12/6/2020 | 4 MINUTI DI LETTURA

Andrea Damante contro le regole del governo sul distanziamento sociale nelle discoteche: ma in molti lo accusano di pensare solo ai suoi interessi e non alla salute della popolazione

  • Il 30enne vorrebbe che il suo lavoro potesse tornare ad una semi-normalità
  • Ma le discoteche hanno causato nel mondo tantissimi contagi da Covid19

Andrea Damante vorrebbe poter tornare a fare il dj. Per lui l’estate è sicuramente un periodo di ghiotti contratti commerciali, visto che i locali notturni all’aperto staccano tantissimi biglietti, e in passato ha infiammato le più rinomate località balneari con la sua selezione musicale. A causa della pandemia da Coronavirus in corso, però, sarebbe davvero scriteriato permettere a migliaia di persone di accalcarsi per ballare l’una di fianco all’altra. Sarebbe impossibile evitare lo scambio di fluidi corporei, a partire dalle goccioline invisibili che escono da naso e bocca e che trasmettono la terribile malattia respiratoria che ha già fatto decine di migliaia di morti in Italia in pochi mesi.
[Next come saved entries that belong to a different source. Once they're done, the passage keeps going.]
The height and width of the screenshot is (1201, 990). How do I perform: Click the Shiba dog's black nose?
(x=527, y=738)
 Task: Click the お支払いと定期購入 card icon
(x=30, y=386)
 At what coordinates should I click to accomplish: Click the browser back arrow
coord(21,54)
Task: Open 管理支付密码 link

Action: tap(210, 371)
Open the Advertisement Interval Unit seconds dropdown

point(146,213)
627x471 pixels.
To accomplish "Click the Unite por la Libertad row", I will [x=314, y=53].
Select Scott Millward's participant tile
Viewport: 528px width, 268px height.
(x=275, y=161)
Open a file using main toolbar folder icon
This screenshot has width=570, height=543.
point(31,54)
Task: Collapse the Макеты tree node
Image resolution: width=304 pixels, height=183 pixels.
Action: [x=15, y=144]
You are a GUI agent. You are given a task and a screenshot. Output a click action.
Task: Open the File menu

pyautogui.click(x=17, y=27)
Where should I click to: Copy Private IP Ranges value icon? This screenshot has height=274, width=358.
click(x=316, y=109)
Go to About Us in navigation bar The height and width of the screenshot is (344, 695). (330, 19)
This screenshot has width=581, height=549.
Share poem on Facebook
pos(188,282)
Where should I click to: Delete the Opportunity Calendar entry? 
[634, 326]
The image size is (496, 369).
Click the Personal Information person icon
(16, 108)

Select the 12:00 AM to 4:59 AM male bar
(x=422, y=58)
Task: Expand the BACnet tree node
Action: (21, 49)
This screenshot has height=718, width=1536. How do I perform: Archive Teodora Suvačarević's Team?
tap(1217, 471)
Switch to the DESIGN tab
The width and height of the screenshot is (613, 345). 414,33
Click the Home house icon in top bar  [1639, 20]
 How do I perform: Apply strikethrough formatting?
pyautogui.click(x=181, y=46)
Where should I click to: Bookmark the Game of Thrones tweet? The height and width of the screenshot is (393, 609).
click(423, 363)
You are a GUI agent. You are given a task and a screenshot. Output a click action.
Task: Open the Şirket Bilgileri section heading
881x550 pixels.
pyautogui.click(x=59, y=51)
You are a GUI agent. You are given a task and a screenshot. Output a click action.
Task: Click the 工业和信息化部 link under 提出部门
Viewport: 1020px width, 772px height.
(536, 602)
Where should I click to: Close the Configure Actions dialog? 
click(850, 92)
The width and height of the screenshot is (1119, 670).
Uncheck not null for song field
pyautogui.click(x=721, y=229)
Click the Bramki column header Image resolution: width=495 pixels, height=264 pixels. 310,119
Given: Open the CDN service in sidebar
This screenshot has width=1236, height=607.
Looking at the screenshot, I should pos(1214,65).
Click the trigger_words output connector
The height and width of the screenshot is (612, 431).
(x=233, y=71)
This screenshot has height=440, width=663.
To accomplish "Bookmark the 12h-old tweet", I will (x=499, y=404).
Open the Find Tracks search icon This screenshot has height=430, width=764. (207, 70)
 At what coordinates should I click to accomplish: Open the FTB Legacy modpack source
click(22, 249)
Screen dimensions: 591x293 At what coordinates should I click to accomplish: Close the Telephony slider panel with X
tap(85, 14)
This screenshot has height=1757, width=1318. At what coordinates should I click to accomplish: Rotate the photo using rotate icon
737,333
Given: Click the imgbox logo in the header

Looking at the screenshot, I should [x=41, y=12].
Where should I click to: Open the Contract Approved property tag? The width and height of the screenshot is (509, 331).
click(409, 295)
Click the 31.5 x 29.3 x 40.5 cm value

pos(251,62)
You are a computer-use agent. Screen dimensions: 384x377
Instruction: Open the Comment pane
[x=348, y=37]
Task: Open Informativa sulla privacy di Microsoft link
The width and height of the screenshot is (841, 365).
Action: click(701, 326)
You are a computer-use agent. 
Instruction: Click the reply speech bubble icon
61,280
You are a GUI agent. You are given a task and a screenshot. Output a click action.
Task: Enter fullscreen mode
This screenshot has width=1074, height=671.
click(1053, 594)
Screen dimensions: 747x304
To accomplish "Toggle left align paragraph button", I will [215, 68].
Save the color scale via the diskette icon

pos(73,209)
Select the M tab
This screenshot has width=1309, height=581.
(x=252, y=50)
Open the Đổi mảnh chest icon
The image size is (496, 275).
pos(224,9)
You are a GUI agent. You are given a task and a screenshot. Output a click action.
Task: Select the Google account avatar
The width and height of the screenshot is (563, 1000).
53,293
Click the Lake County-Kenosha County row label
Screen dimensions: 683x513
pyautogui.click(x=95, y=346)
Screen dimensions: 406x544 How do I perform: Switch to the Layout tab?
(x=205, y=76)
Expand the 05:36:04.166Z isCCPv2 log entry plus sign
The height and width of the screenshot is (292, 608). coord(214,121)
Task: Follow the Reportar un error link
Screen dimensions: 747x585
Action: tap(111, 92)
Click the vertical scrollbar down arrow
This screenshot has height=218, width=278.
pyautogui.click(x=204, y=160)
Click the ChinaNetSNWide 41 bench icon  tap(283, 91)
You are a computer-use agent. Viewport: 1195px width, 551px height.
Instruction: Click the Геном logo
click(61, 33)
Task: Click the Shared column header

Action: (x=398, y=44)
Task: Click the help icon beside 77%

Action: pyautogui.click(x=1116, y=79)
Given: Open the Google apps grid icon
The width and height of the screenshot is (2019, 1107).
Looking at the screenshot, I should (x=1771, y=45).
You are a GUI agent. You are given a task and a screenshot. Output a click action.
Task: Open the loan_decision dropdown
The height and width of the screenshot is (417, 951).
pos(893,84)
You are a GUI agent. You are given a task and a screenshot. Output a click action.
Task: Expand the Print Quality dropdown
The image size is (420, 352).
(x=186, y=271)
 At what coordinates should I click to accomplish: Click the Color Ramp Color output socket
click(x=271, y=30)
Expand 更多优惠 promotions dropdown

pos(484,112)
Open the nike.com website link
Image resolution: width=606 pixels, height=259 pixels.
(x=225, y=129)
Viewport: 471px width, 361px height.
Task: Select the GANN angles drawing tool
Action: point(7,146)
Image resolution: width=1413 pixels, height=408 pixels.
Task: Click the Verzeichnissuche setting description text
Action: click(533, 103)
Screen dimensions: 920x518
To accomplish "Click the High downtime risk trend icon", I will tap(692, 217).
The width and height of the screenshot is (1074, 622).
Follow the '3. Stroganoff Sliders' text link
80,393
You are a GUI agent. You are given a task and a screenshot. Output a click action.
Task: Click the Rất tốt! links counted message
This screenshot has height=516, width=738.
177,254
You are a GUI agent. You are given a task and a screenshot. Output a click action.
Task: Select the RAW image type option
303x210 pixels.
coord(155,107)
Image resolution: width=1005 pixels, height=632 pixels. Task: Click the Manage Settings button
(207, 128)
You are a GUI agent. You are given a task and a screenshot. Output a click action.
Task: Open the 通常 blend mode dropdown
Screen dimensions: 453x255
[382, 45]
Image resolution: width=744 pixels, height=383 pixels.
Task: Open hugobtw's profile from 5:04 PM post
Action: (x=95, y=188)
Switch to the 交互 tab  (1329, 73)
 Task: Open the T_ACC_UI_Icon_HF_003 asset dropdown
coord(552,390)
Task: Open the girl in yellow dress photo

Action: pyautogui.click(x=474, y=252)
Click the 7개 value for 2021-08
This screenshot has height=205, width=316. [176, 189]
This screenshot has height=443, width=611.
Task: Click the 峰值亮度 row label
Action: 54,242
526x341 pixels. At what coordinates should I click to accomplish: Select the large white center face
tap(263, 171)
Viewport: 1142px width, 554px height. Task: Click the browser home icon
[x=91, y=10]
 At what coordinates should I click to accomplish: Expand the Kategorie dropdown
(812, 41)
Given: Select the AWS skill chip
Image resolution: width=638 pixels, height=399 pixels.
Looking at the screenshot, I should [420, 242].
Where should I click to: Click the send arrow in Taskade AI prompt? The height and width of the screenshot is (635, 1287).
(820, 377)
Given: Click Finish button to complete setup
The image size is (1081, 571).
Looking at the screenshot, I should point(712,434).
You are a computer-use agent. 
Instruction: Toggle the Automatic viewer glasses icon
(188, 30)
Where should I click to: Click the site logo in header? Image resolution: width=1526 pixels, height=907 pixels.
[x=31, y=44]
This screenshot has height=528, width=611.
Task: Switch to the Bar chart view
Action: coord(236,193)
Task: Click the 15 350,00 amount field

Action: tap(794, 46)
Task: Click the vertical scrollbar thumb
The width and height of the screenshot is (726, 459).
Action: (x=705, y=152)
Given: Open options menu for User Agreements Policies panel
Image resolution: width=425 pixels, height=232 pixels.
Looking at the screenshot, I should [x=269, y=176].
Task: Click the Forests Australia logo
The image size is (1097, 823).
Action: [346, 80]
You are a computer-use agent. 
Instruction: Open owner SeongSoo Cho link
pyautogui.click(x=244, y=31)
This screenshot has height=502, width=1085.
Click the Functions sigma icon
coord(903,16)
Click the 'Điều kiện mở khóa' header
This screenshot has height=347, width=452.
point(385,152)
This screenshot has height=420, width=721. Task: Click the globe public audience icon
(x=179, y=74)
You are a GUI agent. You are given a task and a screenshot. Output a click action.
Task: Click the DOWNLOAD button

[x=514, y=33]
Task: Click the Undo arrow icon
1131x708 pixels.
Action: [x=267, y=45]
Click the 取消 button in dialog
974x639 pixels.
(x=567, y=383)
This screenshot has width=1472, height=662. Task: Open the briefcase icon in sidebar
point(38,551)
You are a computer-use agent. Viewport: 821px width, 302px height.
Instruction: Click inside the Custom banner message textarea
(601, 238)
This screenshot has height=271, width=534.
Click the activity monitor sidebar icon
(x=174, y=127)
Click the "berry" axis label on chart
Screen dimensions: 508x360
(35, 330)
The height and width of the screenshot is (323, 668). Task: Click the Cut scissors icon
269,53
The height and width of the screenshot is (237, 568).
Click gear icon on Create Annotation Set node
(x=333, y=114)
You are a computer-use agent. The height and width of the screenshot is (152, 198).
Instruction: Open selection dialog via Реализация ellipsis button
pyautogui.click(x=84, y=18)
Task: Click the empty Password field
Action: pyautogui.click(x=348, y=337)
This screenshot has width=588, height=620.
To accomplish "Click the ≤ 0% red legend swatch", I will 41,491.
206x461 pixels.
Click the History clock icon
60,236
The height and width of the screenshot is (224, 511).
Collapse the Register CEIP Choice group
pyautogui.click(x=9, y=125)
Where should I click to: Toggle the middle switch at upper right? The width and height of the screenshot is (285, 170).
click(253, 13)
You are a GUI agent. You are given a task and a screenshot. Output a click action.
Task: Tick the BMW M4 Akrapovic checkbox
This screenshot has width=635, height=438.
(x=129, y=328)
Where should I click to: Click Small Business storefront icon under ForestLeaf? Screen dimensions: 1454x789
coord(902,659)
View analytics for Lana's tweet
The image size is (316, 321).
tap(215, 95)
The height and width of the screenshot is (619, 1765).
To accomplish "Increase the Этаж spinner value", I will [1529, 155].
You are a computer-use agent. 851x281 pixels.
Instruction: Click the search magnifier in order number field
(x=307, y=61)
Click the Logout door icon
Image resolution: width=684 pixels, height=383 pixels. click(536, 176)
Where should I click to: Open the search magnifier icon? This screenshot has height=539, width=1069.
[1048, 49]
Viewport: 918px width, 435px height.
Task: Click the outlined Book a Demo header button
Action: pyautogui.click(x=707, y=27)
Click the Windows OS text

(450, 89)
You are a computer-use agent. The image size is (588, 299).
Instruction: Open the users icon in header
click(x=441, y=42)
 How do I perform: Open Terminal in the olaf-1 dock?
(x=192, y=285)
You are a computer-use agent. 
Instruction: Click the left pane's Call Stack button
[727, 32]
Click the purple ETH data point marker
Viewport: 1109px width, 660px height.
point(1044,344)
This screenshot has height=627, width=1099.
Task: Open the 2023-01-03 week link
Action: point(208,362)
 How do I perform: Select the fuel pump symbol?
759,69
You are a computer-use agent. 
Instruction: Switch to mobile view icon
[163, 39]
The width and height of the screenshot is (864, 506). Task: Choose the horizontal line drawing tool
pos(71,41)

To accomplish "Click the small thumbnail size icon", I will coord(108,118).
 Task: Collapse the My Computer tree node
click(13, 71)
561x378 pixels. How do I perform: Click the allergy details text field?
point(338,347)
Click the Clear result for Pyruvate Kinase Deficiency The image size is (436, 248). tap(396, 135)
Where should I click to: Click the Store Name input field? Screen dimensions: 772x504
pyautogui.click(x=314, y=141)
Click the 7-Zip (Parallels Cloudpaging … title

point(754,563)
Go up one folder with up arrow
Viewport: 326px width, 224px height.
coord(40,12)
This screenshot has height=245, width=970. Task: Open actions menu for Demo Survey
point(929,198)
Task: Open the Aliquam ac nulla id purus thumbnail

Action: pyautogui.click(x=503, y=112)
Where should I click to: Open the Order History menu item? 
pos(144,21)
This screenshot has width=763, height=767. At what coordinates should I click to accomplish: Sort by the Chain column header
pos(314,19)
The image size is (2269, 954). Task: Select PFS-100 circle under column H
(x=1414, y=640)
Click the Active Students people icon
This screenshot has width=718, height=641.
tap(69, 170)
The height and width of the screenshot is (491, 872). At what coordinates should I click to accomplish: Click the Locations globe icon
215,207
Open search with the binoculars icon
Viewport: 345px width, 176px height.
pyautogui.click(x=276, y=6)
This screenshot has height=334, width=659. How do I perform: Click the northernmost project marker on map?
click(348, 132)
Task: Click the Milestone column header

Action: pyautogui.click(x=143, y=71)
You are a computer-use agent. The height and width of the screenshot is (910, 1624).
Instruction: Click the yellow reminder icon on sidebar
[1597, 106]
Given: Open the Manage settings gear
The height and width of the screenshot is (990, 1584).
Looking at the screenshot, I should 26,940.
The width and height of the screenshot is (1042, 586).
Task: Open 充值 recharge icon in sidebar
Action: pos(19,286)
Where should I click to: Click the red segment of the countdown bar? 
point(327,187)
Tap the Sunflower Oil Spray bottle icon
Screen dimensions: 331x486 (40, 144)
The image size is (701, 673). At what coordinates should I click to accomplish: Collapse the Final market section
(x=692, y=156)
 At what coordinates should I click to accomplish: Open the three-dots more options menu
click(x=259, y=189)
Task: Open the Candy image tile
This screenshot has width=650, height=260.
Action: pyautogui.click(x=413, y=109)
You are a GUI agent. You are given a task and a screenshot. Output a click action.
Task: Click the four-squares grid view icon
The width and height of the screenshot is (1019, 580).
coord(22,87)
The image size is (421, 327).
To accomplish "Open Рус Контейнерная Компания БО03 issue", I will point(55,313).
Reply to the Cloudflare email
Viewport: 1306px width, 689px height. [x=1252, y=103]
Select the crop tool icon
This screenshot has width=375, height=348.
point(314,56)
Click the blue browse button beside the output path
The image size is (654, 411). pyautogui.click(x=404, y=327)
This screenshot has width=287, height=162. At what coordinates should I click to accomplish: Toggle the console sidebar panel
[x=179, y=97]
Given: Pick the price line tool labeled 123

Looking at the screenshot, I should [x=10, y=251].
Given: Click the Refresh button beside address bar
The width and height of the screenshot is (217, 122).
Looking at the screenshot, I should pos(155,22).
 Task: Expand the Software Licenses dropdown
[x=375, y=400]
Andrea Damante, 30 anni, non vuole il distanziamento sociale previsto dal governo nelle discoteche: in molti lo accusano di pensare al suo interesse economico a scapito della salute altrui
Andrea Damante, 30 anni, non vuole il distanziamento sociale previsto dal governo nelle discoteche: in molti lo accusano di pensare al suo interesse economico a scapito della salute altrui

Così il 30enne, tornato da poco insieme a Giulia De Lellis, si è sfogato sul social definendo con parole pesanti le regole poste dal governo per la riapertura dei locali, dove il distanziamento sociale è necessario ad evitare nuovi temibili focolai. “Non voglio far polemica perché confido nel fatto che il tempo, sicuramente, aiuterà tutti quanti a far scrivere qualcosa di più sensato e non far scrivere prese per il cu*o. Per gli addetti ai lavori le regole che hanno scritto sono infattibili economicamente e fisicamente”, ha fatto sapere nelle Instagram Stories.

“Spero che le cose migliorino e che quelle st*onzate che hanno scritto siano un attimo riprese [...] Siccome il distanziamento sociale ormai non è più rispettato da un bel po'. Ogni giorno i dati stanno migliorando, i contagi stanno sempre più diminuendo, le terapie intensive, fortunatamente, si stanno sempre più liberando. Confido nel fatto che, a luglio, saremo più felici e sereni nel ritornare a ballare, a far festa, con le dovute norme. Senza esagerare”, ha poi aggiunto.

Andrea Damante vorrebbe che il governo cambiasse le regole sul distanziamento sociale nei locali notturni
Andrea Damante vorrebbe che il governo cambiasse le regole sul distanziamento sociale nei locali notturni

In giro per il web però si leggono vari commenti di persone che accusano Damante di pensare solo al proprio interesse economico legato all’attività nelle discoteche e di non considerare minimamente il pericolo legato all’abolizione del distanziamento sociale sulle piste da ballo. Potrebbe infatti nascerne una seconda ondata di Covid19 (sono stati proprio i locali notturni a far riaumentare i contagi in Corea del Sud e negli Stati Uniti, dopo le proteste di massa in strada, si sta già assistendo all’inizio di una nuova impennata di casi).

“La gente ha bisogno un po' di divertirsi, di ballare, e star sereni. Spero che ci vedremo a luglio, in modo più umano senza prese per il cu*o e i due metri di distanza nelle piste da ballo”, ha concluso il veronese. Sui social il dibattito è aperto: giusto mettere a rischio la salute, soprattutto dei più fragili, per permettere ai giovani di scatenarsi in pista quest’estate? O forse sarebbe il caso che per quest’anno si scegliessero modalità di divertimento meno rischiose, rimandando le piroette all’estate del 2021 (così come sono stati rimandati tutti i concerti dei più famosi cantanti)?